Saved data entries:
###

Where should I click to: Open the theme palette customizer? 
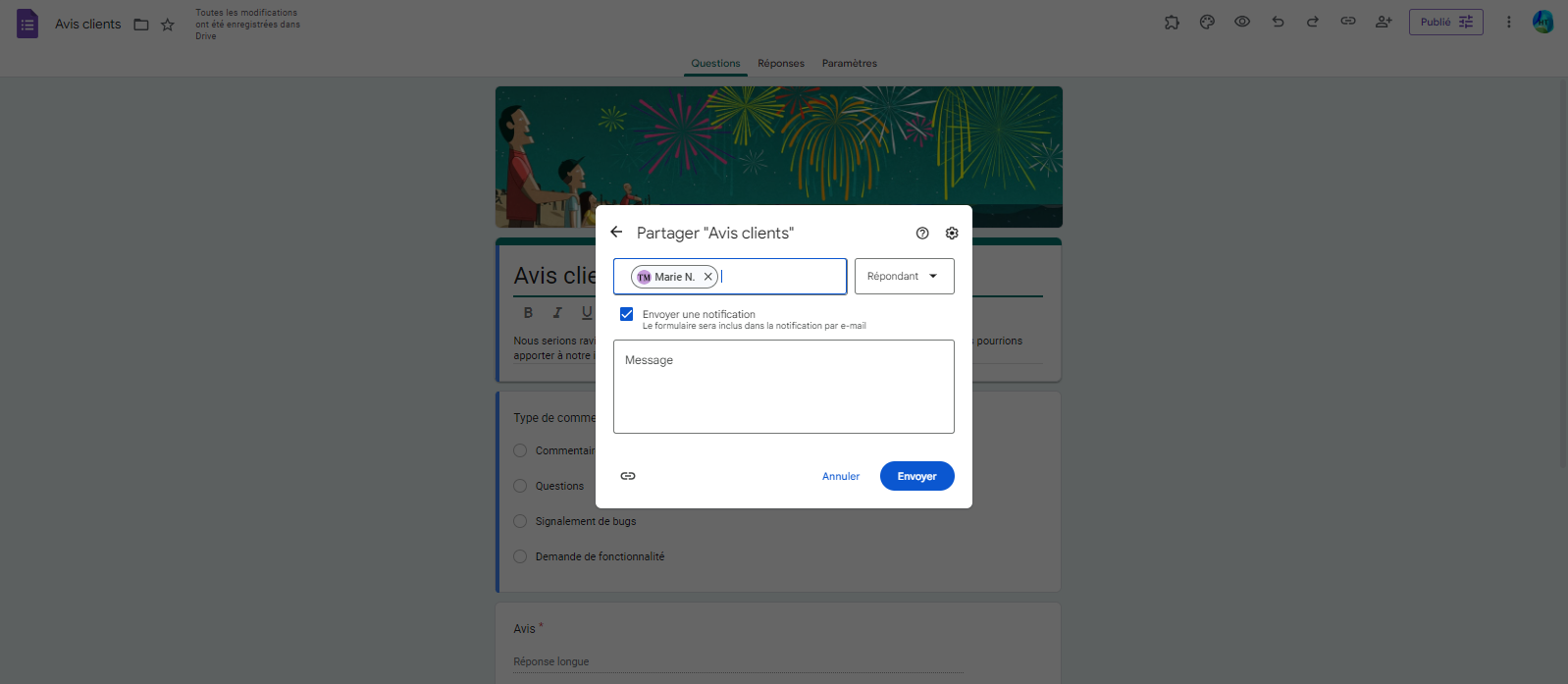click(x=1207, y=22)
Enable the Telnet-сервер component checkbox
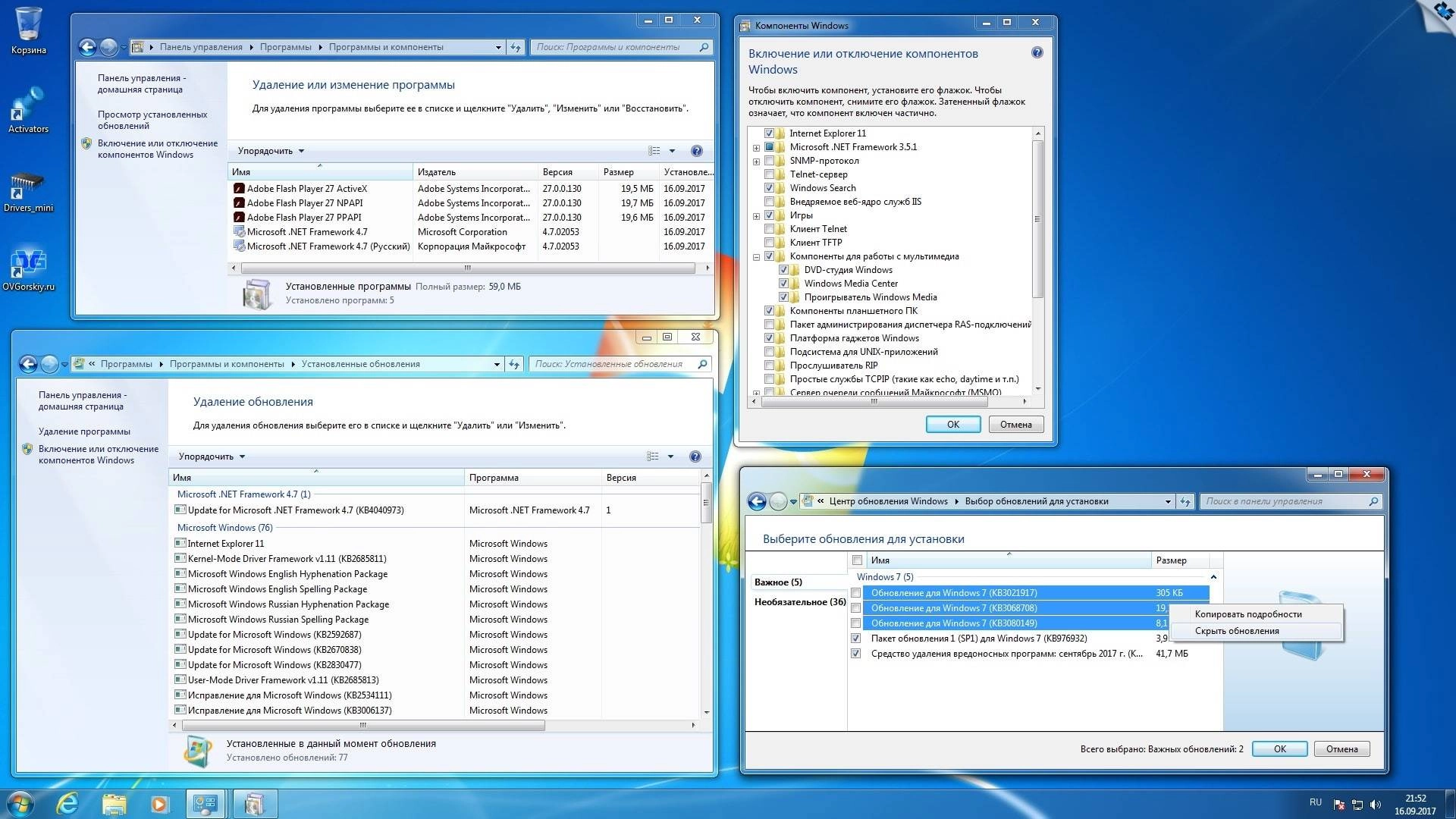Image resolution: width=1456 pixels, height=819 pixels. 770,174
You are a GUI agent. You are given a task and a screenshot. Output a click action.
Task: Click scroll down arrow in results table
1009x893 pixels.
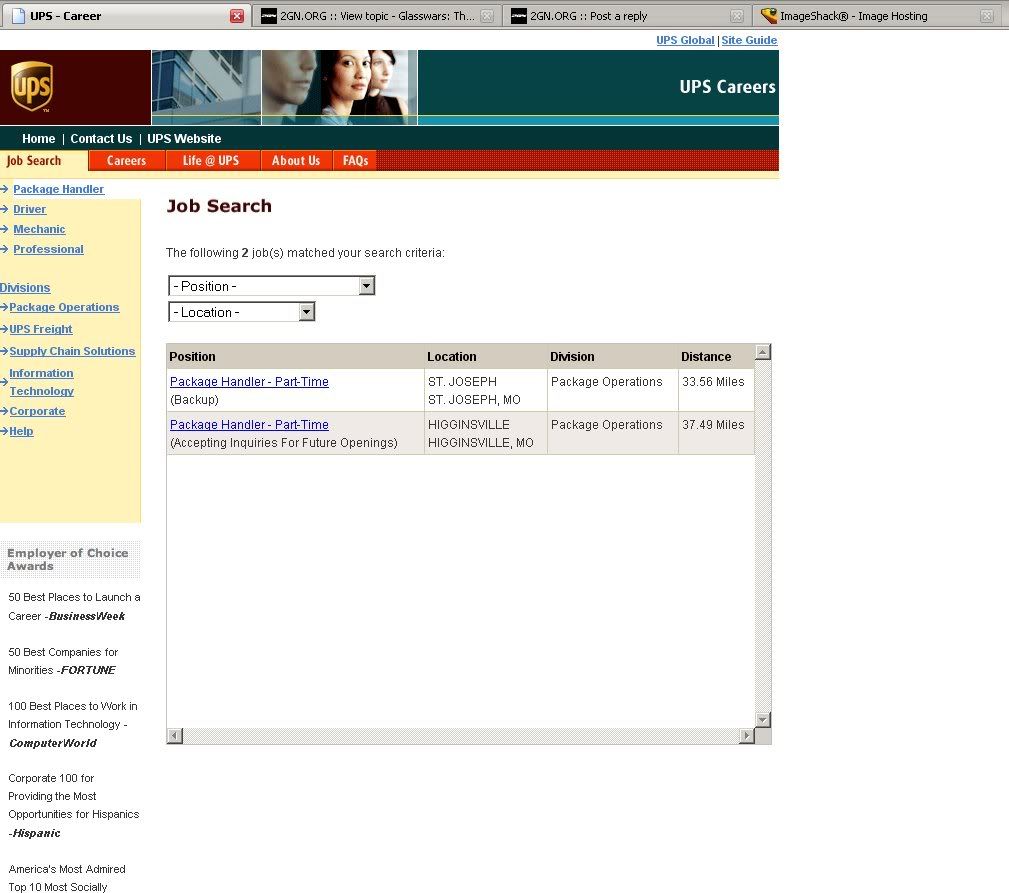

###

Write out the items again, replacing "checkbox" with "check box" and keeping everything else unchanged. Leave the pictures out of your answer.

Where should I click to: Open the theme palette customizer? 
click(x=1207, y=22)
Enable the Telnet-сервер component check box
Image resolution: width=1456 pixels, height=819 pixels. 770,174
You are a GUI agent. You are given a task and a screenshot. Output a click action.
Task: Click scroll down arrow in results table
1009x893 pixels.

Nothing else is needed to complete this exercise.